== Brief ==
Check each line of the entries for "pixel" and report the ones that have it.

== Input material ==
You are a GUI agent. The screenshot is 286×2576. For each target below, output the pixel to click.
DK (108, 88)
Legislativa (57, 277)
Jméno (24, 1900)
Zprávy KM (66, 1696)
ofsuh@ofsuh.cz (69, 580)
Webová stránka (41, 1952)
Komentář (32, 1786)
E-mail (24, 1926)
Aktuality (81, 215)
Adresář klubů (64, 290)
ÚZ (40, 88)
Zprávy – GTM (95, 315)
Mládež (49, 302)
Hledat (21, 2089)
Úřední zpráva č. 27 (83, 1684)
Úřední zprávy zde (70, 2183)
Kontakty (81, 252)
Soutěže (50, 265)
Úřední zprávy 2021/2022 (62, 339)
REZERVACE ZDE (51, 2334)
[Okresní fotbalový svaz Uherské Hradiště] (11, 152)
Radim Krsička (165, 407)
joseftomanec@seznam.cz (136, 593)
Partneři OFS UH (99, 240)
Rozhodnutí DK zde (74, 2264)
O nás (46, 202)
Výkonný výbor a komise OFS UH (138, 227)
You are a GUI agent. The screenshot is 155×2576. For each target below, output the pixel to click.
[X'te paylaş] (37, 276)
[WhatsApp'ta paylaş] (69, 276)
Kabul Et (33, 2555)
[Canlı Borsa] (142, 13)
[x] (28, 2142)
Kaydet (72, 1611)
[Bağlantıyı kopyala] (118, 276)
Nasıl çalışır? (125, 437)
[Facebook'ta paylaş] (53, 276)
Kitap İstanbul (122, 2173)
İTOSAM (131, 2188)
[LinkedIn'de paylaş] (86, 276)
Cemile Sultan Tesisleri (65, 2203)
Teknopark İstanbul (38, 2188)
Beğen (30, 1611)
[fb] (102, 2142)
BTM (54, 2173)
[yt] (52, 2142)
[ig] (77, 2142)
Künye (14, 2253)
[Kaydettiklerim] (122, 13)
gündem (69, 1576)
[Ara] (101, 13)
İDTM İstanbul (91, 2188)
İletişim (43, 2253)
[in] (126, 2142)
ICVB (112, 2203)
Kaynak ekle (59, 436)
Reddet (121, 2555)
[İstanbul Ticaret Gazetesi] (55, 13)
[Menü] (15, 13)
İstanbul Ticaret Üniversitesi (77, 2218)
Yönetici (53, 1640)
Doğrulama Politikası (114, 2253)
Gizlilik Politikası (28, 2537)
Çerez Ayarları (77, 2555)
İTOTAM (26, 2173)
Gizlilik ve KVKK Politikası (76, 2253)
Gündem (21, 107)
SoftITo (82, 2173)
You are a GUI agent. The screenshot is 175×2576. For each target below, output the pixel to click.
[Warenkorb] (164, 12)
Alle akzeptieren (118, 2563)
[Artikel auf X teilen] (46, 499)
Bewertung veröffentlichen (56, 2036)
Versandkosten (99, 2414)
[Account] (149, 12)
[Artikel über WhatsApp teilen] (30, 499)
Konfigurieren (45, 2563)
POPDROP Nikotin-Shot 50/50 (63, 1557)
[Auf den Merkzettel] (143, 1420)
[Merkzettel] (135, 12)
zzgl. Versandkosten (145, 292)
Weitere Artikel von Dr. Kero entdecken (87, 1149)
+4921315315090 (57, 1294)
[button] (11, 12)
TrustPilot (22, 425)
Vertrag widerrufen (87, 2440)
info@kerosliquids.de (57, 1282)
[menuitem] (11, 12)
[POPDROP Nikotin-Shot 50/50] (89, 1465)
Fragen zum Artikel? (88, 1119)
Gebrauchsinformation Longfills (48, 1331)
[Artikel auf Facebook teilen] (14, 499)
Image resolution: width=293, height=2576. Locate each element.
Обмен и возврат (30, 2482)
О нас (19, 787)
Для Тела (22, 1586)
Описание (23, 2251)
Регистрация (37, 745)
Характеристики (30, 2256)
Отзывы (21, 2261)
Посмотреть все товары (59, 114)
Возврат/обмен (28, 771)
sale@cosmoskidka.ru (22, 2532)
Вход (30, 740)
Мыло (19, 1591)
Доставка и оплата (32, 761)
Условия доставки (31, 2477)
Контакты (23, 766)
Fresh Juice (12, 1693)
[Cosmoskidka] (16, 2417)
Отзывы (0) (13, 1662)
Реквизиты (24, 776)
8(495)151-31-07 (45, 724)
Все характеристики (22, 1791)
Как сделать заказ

== Solved exercise ==
You are a GUI agent. The screenshot is 286×2576. For each target below, output the pixel to click.
You are a GUI agent. The screenshot is 155×2576. For each target below, output the pixel to click.
You are a GUI agent. The screenshot is 175×2576. For each target below, output the pixel to click.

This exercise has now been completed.